Acute pancreatitis affects 300 to 600 new patients per million population per year and is most commonly caused by gallstones or alcohol, but there are many other causes and associations. Careful imaging reveals that most so-called idiopathic acute pancreatitis is due to small (1–3 mm diameter) gallstones. Diagnosis is made by a combination of a typical presentation (upper abdominal pain and vomiting) in conjunction with raised serum amylase (> × 3 upper limit of normal) and/or lipase (> × 2 upper limit of normal). Several acute abdominal emergencies can mimic acute pancreatitis and may be associated with a raised serum amylase. These include perforated peptic ulcer (particularly perforated posterior gastric ulcer) and acute mesenteric ischaemia. In equivocal cases, a CT scan is indicated in order to exclude other causes and confirm the diagnosis.
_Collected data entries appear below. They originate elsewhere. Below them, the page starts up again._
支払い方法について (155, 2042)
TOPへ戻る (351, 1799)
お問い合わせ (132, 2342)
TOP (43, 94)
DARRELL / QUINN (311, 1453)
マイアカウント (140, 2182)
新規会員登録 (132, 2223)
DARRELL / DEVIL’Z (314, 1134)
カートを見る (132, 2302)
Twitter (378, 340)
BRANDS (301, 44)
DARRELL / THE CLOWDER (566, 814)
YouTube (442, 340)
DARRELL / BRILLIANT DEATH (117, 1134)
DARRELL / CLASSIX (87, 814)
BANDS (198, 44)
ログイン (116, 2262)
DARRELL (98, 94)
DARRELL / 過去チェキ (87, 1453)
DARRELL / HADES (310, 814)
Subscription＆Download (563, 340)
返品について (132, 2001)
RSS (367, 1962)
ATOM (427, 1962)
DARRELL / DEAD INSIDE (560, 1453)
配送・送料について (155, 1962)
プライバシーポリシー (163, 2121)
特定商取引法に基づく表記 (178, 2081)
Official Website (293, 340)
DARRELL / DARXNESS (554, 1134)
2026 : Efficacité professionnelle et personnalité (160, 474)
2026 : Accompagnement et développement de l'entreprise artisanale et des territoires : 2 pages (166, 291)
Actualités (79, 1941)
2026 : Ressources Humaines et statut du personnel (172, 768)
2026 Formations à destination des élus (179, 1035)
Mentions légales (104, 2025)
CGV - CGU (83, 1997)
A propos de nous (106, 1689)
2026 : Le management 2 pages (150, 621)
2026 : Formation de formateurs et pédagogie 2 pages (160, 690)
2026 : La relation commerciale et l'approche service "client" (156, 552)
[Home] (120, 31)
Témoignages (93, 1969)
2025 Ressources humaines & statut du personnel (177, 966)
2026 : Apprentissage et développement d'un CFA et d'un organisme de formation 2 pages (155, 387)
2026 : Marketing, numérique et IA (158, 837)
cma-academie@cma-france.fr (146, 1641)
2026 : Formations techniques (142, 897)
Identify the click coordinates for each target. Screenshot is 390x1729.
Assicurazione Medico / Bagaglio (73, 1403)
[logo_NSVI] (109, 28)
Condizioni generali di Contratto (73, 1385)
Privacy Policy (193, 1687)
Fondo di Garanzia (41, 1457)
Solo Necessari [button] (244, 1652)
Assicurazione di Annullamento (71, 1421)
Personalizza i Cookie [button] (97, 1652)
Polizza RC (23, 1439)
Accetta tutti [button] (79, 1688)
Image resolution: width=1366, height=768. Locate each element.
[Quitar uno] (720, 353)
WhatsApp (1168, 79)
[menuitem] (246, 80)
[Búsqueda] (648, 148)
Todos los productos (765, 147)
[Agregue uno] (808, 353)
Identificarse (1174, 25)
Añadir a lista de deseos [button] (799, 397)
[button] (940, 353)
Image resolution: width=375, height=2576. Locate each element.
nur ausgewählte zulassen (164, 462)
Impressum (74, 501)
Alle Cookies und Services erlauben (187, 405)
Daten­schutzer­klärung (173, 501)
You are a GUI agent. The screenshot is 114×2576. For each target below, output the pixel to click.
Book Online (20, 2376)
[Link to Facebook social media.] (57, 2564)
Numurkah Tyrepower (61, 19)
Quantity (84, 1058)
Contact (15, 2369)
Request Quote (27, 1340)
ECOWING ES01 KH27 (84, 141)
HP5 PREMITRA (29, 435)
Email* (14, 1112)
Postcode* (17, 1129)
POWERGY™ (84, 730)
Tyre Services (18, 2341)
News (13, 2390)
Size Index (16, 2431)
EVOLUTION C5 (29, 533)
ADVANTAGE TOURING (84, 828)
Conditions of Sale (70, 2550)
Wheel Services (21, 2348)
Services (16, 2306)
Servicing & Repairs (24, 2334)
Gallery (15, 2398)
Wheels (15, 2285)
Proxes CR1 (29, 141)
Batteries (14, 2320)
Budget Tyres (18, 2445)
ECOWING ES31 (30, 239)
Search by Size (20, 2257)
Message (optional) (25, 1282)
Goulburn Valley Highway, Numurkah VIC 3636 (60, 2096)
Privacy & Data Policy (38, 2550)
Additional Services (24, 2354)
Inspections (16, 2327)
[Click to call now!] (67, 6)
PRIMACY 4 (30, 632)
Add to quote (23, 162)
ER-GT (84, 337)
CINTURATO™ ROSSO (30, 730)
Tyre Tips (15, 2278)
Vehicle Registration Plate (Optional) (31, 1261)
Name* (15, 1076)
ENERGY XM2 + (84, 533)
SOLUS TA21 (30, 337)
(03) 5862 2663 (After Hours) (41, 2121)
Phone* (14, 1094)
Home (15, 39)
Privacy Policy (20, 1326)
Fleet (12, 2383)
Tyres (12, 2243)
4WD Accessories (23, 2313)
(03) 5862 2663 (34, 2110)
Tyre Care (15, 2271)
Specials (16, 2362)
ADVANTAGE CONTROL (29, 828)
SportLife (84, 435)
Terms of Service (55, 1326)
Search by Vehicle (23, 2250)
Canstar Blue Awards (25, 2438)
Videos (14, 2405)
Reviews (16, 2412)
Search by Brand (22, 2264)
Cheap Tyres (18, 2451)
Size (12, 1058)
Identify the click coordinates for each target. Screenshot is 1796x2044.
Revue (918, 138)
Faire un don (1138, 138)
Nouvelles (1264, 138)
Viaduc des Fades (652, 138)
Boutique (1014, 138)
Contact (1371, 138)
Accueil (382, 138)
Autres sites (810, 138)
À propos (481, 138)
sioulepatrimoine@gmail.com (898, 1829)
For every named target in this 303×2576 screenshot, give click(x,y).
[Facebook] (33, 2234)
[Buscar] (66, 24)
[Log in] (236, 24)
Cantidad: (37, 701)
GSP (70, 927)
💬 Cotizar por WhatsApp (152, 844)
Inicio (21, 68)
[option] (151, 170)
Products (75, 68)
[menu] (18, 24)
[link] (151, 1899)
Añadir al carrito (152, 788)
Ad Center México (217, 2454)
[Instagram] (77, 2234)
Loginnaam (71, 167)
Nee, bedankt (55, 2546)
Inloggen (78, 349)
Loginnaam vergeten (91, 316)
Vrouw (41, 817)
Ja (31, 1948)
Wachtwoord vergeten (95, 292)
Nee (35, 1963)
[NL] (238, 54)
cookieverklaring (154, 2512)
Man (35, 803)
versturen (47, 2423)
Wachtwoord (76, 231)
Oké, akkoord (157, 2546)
Initial management is with (1) analgesia, (2) ensuring adequate oxygenation, (3) the early restoration of circulating volume through intravenous fluid administration. The revision of the Atlanta classification separates patients clinically into (1) mild—with early resolution without complications, (2) moderate—local complications without organ failure, and (3) severe—complications associated with organ failure.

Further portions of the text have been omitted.